The 12th of October of 1492 an expedition captained by Christopher Columbus


arrived at Guanahani Island, being it the first land in the New World that was
sighted and visited by the Europeans. It was not only the discovery of America,
but the discovery of the man; the Spaniards, who were expecting to find a faster
way to India discovered something better, a continent that had little contact
with the rest of the world.
It was just the first step, but as the 16 th century keeps going, and the
exploration, conquer and colonization of America was being hold mainly by the
Spaniards, the Black Legend arise. The enemies of the Spanish Empire, mainly
England and the Netherland, started this propaganda attempting to damage its
reputation. Because of this Black Legend, Spaniards were seen as a fanatical
and cruel. The English and the Dutch, among others, created legends of
Spaniards feeding Indians to their dogs, burning alive people, and even cooking
kids and eating them.
This Black Legend was the product of the trade and geopolitical rivalry that
England and Netherland were having with the biggest power of the time, the
Spanish Empire. It is true that there were an ill-treatment done by all of the
European countries, but the truth is that, when Spaniards discovered America,
they also discovered a big amount of different cultures and new groups of
persons, and the treatment of them were better than others. The Spanish
Scholasticism of the 16th century started a sort of rudimentary Human Right
process, and the cornerstone of the International Law. We can find in that
School of Scholasticism figures like Francisco de Vitoria, Bartolome de las Casas
or Suarez.
Bartolome de las Casas became as early as 1515, the Universal Protector of All
the Indians promoting and achieving the rights of the Indians. Francisco de
Vitoria, asking himself about the indigenous of America in his book De Indis,
stated that there were humans like other. And Suarez, as a final example, stated
that we are all humans, that the world have Christian communities and nonChristian communities, but that there is unity on the human, so we cannot
violate their rights. This was the 16th century, when the Universal Declarations
of Humans Rights was not even a utopia, so this mean that the Spanish way of
thinking about Human Rights was far more advanced than any of the other
countries of Europe.
As English people like to say, actions speak louder than words. According to the
United State Census Bureau, at 2014 the United State population the 0.9% of
the U.S. population was from Indian American origin and 1% if we included the
multiracial. If we take a geographically close example from the U.S., we have
Mexico, were the 11% is from indigenous origin, and the most of the population
of the country is mestiza. We can find and Ibero-America countries with a higher
proportion of indigenous population among the total, like Guatemala, Peru,
Bolivia and Paraguay; or other with less, like Uruguay and Argentina, but the
tonic is general, Spaniards mixed with the local population.

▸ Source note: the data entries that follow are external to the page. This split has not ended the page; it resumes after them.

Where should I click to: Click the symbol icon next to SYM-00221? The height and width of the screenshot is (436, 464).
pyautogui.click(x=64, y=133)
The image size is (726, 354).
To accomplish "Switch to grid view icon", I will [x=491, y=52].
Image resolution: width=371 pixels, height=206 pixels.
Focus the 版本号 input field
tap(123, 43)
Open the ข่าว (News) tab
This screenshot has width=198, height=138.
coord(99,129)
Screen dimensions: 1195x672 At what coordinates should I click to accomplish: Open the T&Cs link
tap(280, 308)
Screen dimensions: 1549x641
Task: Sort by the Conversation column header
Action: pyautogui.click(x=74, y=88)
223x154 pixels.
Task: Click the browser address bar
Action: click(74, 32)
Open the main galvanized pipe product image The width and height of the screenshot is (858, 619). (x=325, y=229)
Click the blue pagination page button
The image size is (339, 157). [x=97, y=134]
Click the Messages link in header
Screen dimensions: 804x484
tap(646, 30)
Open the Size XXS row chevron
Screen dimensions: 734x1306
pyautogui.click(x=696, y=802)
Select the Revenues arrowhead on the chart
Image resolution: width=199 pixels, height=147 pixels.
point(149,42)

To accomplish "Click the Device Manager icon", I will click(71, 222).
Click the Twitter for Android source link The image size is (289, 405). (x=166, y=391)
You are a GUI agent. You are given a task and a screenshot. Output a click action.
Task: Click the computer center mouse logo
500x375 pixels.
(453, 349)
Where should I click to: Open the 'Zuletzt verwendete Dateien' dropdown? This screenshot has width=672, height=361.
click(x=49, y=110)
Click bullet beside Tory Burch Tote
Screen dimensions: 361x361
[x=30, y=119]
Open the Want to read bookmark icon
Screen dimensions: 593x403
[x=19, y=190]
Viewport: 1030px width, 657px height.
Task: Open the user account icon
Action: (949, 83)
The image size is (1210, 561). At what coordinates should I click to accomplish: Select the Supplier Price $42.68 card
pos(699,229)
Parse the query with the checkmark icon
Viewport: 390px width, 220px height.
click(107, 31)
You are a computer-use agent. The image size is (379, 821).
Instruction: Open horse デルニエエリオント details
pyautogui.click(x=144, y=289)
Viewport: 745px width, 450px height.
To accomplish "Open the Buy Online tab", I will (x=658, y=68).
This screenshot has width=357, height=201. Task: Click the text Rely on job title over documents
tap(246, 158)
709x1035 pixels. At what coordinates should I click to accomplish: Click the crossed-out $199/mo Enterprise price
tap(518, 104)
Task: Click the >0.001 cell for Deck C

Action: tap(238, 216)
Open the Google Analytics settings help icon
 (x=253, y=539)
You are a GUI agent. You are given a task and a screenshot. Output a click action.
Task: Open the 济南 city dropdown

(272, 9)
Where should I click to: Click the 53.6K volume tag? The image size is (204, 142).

Despite of this facts, this Hispanophobia seems not to be over in the AngloSaxons world. If this phobia, created by the hope of improving their power and
trade at the 16th century leaded to the Black Legend, now we can find that, at
least at the U.S. there is an English only movement that tried to eradicate

bilingual education, and that Spanish language is used as a joke, the known as
mock Spanish. But this is not the work of this paper, I just tried to prove that,
despite of the Black Legend, there were a movement that tried to improve the
Human Rights and that the conditions of Indian people were better in the
Spanish world, than any other contemporary countries, like England and
Netherland, proved by the legacy of Spain in America is a mestizo world of
mixed cultures and not exterminated, with just 1% of indigenous population,
and racists movements, that it is the U.S. of the 21th century.